Skip to content

Feature Store

This page explains how the Snowflake Feature Store is used in this repository.

What is a Feature Store?

A Feature Store is a centralised repository for ML features that provides:

  • Discoverability: engineers can find and reuse existing features.
  • Consistency: the same feature computations are used in both training and inference, preventing training-serving skew.
  • Point-in-time correctness: feature values are looked up as of a specific timestamp, preventing data leakage.
  • Versioning: features evolve over time without breaking downstream consumers.

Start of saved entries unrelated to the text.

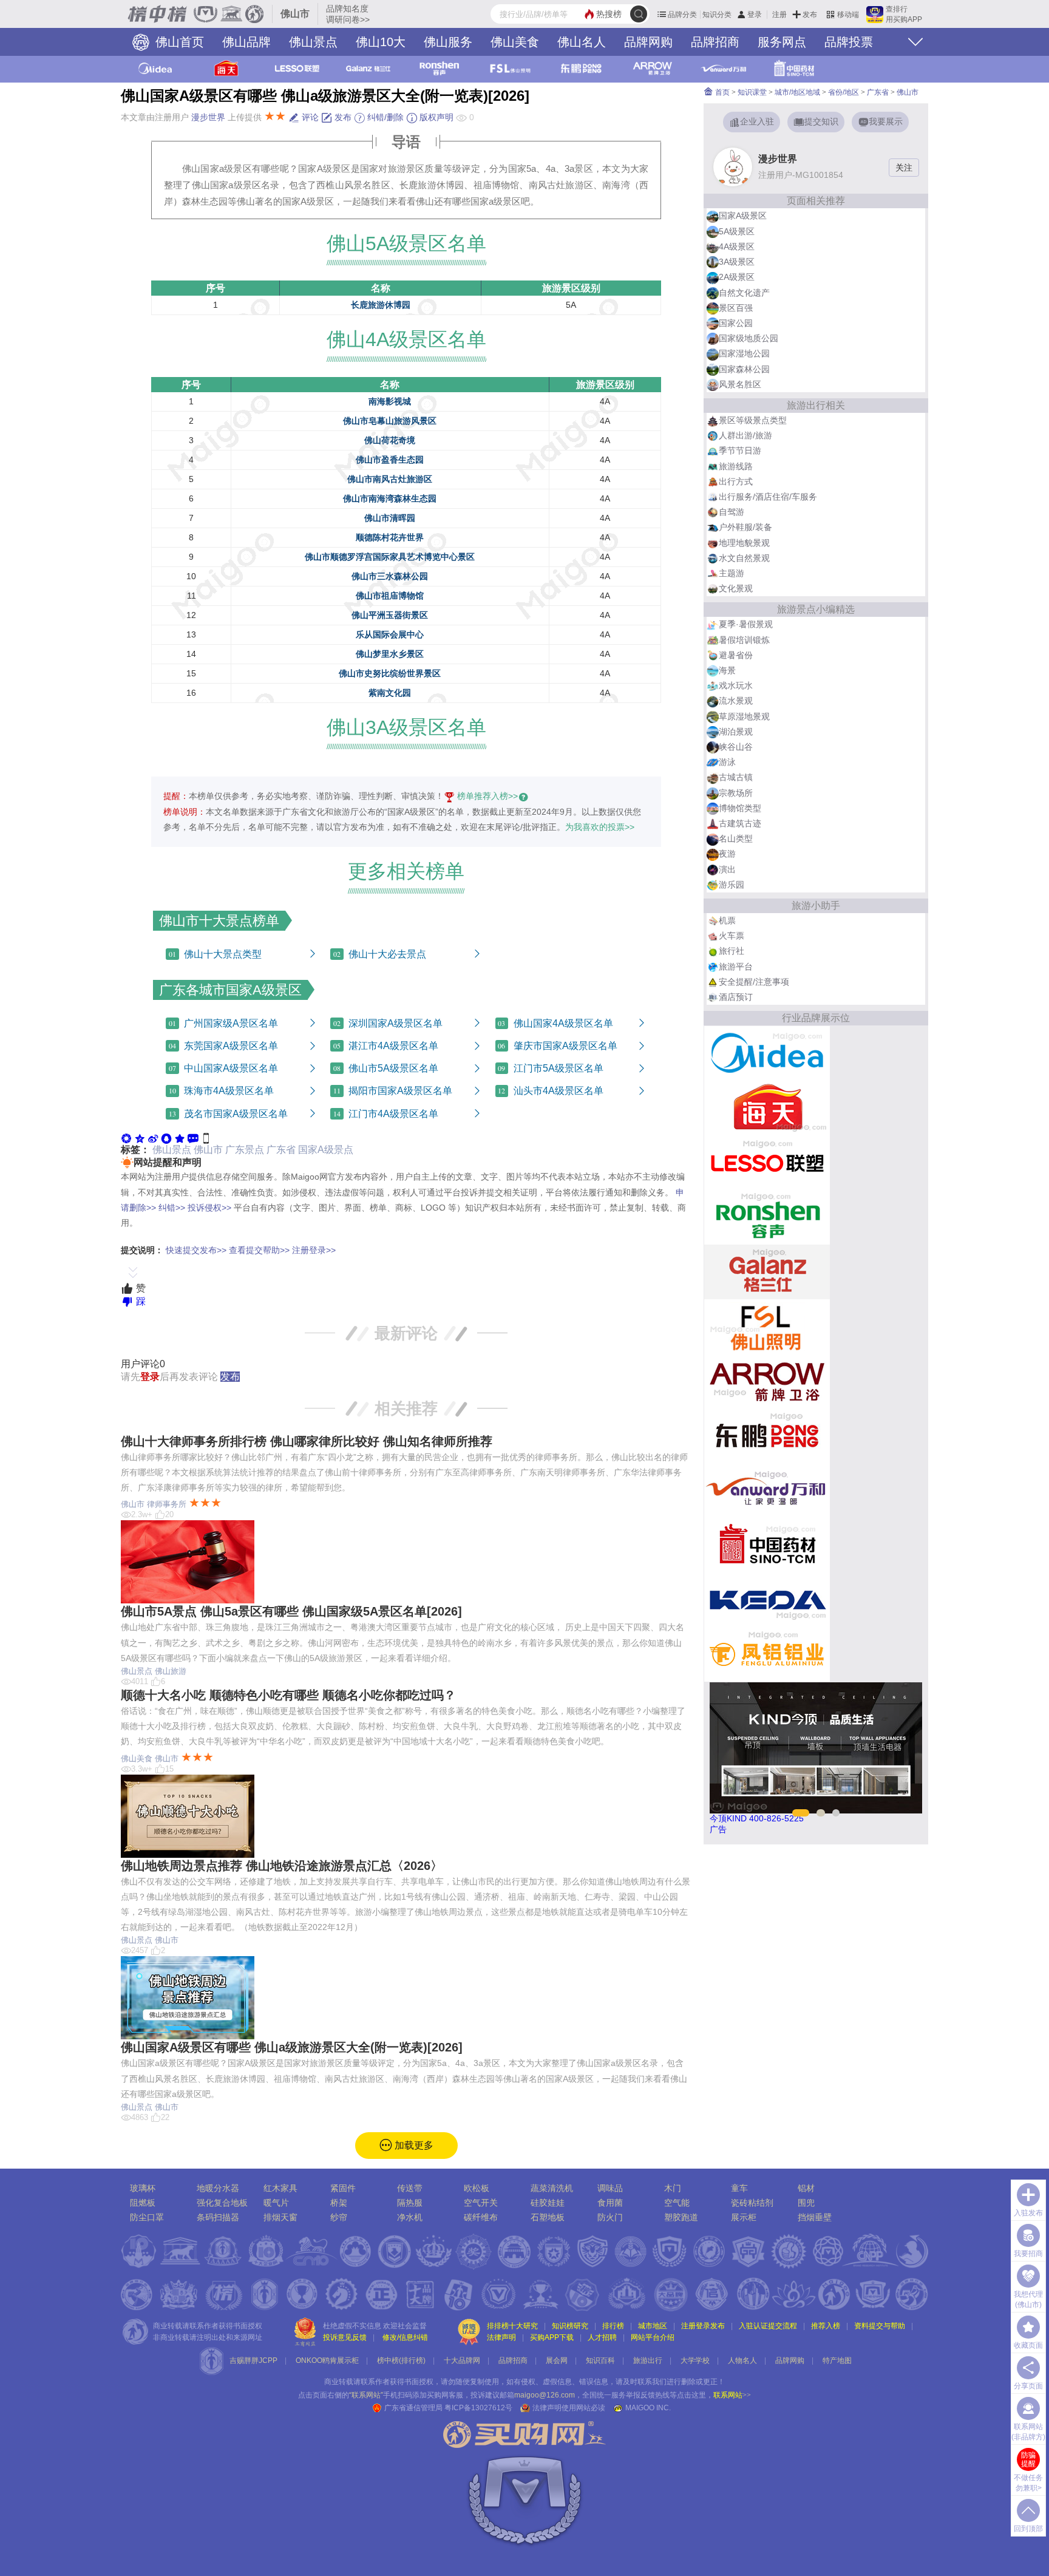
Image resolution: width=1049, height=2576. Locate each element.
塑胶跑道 (681, 2217)
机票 (727, 920)
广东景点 (244, 1149)
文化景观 (736, 588)
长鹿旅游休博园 (380, 305)
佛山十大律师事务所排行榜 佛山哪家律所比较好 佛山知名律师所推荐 (306, 1441)
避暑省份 (736, 655)
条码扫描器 (218, 2217)
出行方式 (736, 481)
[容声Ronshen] (767, 1217)
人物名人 (742, 2360)
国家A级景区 (743, 215)
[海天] (767, 1107)
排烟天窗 (280, 2217)
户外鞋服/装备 (745, 527)
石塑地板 (548, 2217)
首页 (721, 92)
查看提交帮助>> (259, 1250)
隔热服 (410, 2202)
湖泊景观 (736, 731)
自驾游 (731, 512)
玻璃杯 (142, 2188)
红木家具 (280, 2188)
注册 (779, 14)
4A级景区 (737, 246)
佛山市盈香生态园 (390, 459)
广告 (718, 1829)
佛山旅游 (170, 1671)
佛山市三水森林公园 (389, 576)
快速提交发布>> (196, 1250)
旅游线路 (736, 466)
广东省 (281, 1149)
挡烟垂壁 (815, 2217)
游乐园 (731, 884)
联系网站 (732, 2395)
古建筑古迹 (740, 823)
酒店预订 (736, 997)
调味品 (610, 2188)
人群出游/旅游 (745, 435)
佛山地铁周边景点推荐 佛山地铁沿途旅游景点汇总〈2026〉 (282, 1865)
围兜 (806, 2202)
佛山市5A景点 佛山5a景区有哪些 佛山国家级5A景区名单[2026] (291, 1611)
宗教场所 (736, 793)
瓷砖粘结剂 (752, 2202)
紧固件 (343, 2188)
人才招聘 (602, 2337)
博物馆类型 (740, 808)
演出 (727, 869)
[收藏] (179, 1138)
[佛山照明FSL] (767, 1326)
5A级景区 (737, 231)
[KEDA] (767, 1599)
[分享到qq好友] (166, 1138)
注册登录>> (314, 1250)
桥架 (338, 2202)
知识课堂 (752, 92)
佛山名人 (581, 42)
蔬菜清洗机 (552, 2188)
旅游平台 (736, 966)
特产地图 (837, 2360)
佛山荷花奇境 (389, 440)
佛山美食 (515, 42)
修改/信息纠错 (405, 2337)
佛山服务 (448, 42)
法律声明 (501, 2337)
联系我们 (652, 2381)
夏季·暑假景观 (746, 624)
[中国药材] (767, 1544)
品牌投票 (848, 42)
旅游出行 (647, 2360)
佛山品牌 (246, 42)
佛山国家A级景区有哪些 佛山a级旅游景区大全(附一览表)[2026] (292, 2047)
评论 (309, 117)
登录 (754, 14)
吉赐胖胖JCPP (253, 2360)
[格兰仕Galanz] (767, 1271)
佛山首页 (178, 42)
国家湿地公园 (744, 353)
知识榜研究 (570, 2326)
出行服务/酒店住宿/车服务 (768, 496)
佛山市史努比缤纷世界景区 (390, 673)
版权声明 (435, 117)
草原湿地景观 (744, 716)
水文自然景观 (744, 558)
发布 (810, 14)
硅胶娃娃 (548, 2202)
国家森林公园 (744, 369)
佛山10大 (381, 42)
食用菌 (610, 2202)
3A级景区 (737, 262)
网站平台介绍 (652, 2337)
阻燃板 (142, 2202)
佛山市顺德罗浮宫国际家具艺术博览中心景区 (390, 557)
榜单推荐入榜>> (487, 796)
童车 (739, 2188)
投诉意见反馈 (345, 2337)
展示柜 (743, 2217)
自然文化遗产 (744, 292)
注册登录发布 (703, 2326)
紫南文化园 (389, 693)
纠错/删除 (384, 117)
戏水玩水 (736, 685)
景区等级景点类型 (753, 420)
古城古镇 (736, 777)
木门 (672, 2188)
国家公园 (736, 323)
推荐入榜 (825, 2326)
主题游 (731, 573)
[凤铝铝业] (767, 1654)
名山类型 (736, 838)
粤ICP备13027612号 (478, 2408)
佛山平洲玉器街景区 (389, 615)
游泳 (727, 762)
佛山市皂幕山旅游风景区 (389, 421)
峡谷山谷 (736, 747)
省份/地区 (843, 92)
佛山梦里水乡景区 (390, 654)
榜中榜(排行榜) (401, 2360)
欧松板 (476, 2188)
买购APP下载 (552, 2337)
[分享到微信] (126, 1138)
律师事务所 (166, 1504)
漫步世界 (208, 117)
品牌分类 (682, 14)
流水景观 (736, 700)
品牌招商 (715, 42)
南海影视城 (389, 401)
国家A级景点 (325, 1149)
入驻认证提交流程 (768, 2326)
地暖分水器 (218, 2188)
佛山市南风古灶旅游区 (389, 479)
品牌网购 (648, 42)
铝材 (806, 2188)
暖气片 (276, 2202)
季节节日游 (740, 450)
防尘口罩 (147, 2217)
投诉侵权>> (209, 1207)
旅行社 (731, 951)
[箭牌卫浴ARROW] (767, 1380)
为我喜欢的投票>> (599, 827)
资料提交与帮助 (879, 2326)
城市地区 (652, 2326)
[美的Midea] (767, 1053)
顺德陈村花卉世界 (390, 537)
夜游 (727, 853)
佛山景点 (313, 42)
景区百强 (736, 308)
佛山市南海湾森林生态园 (389, 498)
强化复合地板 (222, 2202)
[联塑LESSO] (767, 1162)
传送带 (410, 2188)
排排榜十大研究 (512, 2326)
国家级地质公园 (748, 338)
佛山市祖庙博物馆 (390, 595)
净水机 (410, 2217)
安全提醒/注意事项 (754, 982)
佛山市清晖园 (389, 518)
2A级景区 (737, 277)
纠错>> (171, 1207)
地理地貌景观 (744, 543)
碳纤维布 (481, 2217)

Snowflake Feature Store architecture

The Snowflake Feature Store is built on native Snowflake objects:

graph TD
    FS["Feature Store Instance<br/>PUDO_MLOPS.FEATURE_STORE_<ENV>"]
    FS --> Entities
    FS --> FeatureViews

    subgraph Entities["Entities"]
        PUDO["PUDO"]
        PUDO_DATE["PUDO_DATE"]
    end

    subgraph FeatureViews["Feature Views"]
        GEO["pudo_geospatial_features"]
        HIST["pudo_historical_features"]
        TEMP["pudo_temporal_features"]
    end

Entities

Entities define the primary keys that features are organised around:

Entity Key(s) Description
PUDO PUDO_ID A single PUDO location.
PUDO_DATE PUDO_ID, DATE A PUDO on a specific date (composite key for temporal features).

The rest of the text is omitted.